细胞生物学23

真核生物rRNA的成熟过程现在已经搞得比较清楚了。哺乳动物的初级转录本是一条45SRNA链。含有18S，5.8S和28SrRNAs。它含有约110个甲基，这是在转录过程中或刚刚转录好时加工上去的。几乎所有甲基均连接在核糖残基上，在被加工成熟的rRNAs中，这些甲基全部被保存。在成熟的18SrRNA上有约39个原来的甲基，只有4个是后来在细胞浆中加上去的。而在28SrRNA中有约74个甲基，全部是原来的。有人认为甲基的存在是初级转录本转变成熟的rRNA的标志。

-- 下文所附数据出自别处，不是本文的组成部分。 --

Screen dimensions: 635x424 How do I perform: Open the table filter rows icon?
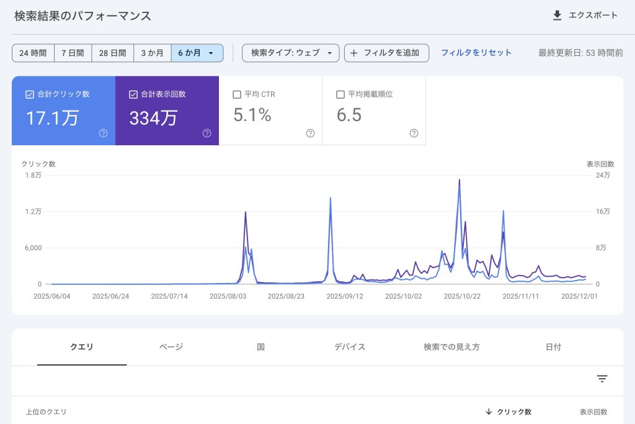click(602, 379)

成熟的途径可能不止一条，因为中间产物的长度在不同途径中是不一样的，然而最终产物都是一样的，其中两条途径(HeLa途径和L途径)切割的位置是[1]18S基因的5'则，[2]18S和5.8S基因之间的间隔区(soqacer)，和[3]5.8和28S序列之间的间隔区(5.8S序列成为一个和28SrRNA通过碱基配对相结合的小RNA)。

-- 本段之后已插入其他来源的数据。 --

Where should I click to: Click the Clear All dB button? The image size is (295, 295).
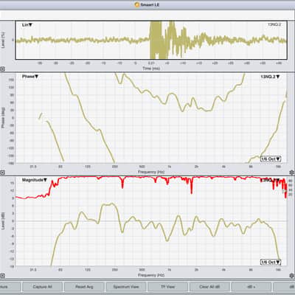click(x=209, y=287)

细菌的rRNAs也是通过切割其共同前体形成的。E.coli的七个编码rRNA的操纵子称为rrnA-G.它们在染色体上并不相连锁.每个操纵子均转录为一个RNA前体，然后被切割为成熟的rRNA分子。这些rrn操纵子的组成基本相同，均含有顺序为16S-23S-5S的三个rRNA分子。

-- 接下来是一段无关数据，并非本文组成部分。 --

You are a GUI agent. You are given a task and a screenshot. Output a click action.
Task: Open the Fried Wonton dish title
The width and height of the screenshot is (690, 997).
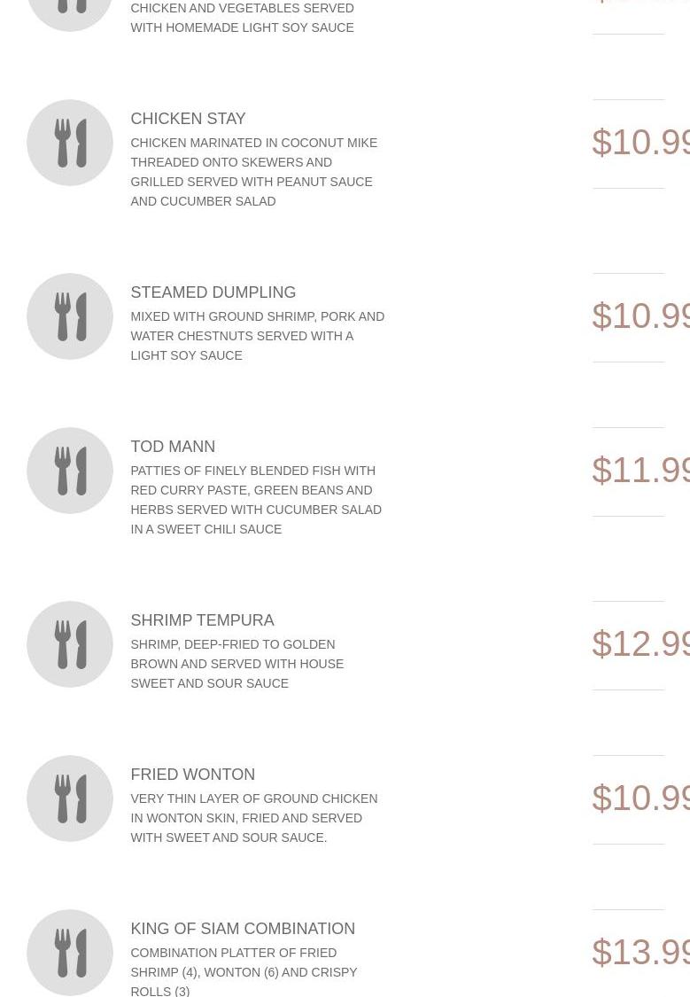[192, 775]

两个主要的rRNA(16S和23S)之外，还有一个5SRNA存在于同一转录本中。所有rrn操纵子均有双重启动子结构。第一个启动子(P1)位于16SrRNA序列起始位点的上游约300bp处。P1可能是主要的启动子。在P1的右方约110bp处是第二个启动子。在16S和23SrRNA之间的序列是一个400-500bp的转录间隔区，在此区内有编码tRNA的序列。在4个rrn操纵子中，此转录间隔只含一个tRNA序列，即tRNAGIU。而在另外三个rrn操纵子中，此间隔区含有两个tRNA序列，即tRNAIie和tRNAASP。不同rrn操纵子中之间的另一个差别是，有的操纵子的前体RNA的末端序列编码5SRNA，而另一些操纵子则还要编码rRNA。例如在rrnC的3'端是两基因:tRNATrp和tRNA1ASP。所以rrnC操纵子对E.coli是非常重要的，因为这是唯一的tRNATrp基因，能使细菌能应用色氨酸合成蛋白质。
加工rRNA的酶是RNA酶Ⅲ。在rne-细胞中缺乏成熟的rRNAs，而代之以含有16S，23S和5S序列的一个30S前体。这种前体在体外能被RNA酶Ⅲ所切割而形成成熟的rRNA分子。16S和23SrRNAs的前体分别称为p16和p23，它们分别比16S和23S略长一些。在初级转录本中，由于p16p23的两端的碱基都是互补的，它们分别形成很大的发夹。其特征是发夹顶的环非常大，分别为1600个核苷酸和2900个核苷酸。